Local AIDS groups were particularly outraged when it was revealed in April that some $22,000 had been taken from the Global Fund basket to pay the hospital bills of a former government minister.
"Uganda has received a lot of money for AIDS - probably more than people can imagine in Africa," says Rubaramira Ruranga, a well-known AIDS activist. Mr. Ruranga faulted donors and the Ugandan government for fostering a system that tolerates, if not encourages, corruption. "AIDS in this country has become an industry," he says.

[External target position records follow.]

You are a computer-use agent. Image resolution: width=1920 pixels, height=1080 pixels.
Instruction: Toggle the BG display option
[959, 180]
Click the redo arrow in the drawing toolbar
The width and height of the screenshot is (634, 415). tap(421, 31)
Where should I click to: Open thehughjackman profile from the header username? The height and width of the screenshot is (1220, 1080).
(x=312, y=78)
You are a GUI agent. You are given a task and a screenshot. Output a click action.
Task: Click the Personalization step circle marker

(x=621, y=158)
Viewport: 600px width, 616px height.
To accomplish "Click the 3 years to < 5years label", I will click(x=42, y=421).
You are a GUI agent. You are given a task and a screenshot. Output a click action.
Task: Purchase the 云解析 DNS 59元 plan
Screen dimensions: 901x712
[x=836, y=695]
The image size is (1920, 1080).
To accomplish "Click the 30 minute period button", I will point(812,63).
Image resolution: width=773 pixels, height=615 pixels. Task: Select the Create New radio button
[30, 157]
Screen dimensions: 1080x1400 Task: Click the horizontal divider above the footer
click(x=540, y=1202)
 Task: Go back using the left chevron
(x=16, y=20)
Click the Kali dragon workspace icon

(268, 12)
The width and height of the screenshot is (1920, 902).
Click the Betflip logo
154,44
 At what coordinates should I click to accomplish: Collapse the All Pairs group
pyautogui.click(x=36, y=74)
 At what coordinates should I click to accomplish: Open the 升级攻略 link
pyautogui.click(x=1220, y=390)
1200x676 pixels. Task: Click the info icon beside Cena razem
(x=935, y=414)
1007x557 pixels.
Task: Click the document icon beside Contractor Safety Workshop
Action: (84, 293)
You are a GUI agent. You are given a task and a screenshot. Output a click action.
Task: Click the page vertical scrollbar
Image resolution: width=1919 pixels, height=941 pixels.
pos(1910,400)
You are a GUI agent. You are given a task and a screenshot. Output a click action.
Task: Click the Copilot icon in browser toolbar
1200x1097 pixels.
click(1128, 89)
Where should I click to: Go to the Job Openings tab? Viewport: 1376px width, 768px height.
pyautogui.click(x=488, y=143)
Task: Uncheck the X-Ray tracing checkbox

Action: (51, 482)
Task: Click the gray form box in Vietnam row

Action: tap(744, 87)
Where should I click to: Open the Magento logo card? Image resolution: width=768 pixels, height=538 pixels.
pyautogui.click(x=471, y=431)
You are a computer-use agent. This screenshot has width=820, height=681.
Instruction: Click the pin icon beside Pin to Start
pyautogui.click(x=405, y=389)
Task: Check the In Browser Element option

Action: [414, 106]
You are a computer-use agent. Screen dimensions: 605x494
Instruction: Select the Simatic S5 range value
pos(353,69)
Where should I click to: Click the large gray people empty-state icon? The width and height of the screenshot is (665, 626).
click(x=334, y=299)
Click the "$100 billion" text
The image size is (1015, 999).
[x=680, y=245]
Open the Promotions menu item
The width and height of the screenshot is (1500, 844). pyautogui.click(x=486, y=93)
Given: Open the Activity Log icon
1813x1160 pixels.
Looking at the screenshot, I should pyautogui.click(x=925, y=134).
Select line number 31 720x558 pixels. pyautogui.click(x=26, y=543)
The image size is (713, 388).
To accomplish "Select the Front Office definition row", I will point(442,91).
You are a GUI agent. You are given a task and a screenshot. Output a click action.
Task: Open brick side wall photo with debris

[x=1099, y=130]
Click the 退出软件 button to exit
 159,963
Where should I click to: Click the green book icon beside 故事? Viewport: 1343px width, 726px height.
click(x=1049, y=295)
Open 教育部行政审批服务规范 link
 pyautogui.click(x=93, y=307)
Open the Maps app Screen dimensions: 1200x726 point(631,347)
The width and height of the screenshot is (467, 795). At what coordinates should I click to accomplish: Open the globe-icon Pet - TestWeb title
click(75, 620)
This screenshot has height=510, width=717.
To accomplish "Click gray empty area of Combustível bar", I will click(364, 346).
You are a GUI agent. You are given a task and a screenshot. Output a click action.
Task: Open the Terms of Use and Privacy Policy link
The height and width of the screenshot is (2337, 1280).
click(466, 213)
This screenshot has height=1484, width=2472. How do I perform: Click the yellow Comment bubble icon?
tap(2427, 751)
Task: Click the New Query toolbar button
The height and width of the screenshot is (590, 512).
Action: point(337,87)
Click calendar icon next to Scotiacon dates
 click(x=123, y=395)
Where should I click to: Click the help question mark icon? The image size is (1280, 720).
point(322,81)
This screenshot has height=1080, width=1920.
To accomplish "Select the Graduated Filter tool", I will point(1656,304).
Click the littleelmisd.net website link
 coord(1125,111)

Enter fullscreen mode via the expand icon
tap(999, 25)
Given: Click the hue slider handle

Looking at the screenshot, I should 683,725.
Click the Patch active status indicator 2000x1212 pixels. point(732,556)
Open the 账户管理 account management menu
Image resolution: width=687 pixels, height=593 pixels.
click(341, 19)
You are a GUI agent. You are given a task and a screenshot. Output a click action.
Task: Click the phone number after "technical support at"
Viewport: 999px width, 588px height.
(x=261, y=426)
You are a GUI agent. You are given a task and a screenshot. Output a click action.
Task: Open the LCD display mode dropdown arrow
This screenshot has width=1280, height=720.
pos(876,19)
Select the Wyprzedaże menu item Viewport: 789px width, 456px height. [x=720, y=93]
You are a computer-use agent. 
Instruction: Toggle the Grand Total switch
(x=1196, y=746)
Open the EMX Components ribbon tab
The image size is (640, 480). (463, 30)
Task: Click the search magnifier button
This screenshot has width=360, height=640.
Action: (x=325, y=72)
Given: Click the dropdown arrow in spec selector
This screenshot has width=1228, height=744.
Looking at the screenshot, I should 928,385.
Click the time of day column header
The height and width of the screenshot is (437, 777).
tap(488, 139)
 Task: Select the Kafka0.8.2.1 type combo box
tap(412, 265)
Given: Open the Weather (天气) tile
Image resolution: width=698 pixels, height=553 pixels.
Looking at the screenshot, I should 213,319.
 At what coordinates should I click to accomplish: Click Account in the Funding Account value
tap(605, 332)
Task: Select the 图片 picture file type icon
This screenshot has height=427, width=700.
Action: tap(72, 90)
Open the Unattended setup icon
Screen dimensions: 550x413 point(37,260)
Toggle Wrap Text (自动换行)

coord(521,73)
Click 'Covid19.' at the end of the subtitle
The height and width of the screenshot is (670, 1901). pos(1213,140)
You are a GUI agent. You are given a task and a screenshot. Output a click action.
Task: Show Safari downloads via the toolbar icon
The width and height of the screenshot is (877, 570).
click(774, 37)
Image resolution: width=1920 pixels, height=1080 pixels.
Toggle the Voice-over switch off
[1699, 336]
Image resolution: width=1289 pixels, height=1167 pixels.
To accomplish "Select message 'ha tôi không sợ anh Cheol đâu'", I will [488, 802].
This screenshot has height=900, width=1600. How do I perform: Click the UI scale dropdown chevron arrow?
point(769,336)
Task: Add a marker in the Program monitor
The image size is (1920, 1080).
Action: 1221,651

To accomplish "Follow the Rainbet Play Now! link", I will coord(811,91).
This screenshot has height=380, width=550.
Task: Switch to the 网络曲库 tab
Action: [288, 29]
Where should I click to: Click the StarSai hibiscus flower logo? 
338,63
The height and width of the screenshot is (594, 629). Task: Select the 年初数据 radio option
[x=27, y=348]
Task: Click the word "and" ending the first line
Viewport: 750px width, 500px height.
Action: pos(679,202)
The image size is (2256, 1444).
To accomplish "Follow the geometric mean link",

Global Fund officials say that the Ugandan government has cooperated with Geneva to put in better oversight mechanisms, such as hiring an outside company to serve as a "caretaker management firm." They say that, in general, the Fund had tightened "checks and balances" everywhere. "This is an opportunity to dust ourselves off and move forward," says Mr. Bampoe.
Last week, a newly reelected Museveni announced that the three ministers implicated in the scandal would be dropped from his new cabinet. A spokesman said the President was "responding to the public mood." Charles Mubbale, a director of the Ugandan chapter of Transparency International, says it is unlikely the ministers will face any official censure in the end. The Daily Monitor, a local newspaper, called the entire inquiry an "elegant diversion" to placate donors.
Mr. Mubbale says a deeper problem is the pervasive cynicism among Africans that comes from often seeing graft rewarded rather than punished. "The hard-working person who doesn't steal ... they say he's stupid and lazy," says Mubbale. "It's become an attitude of, well, let's just wait our turn."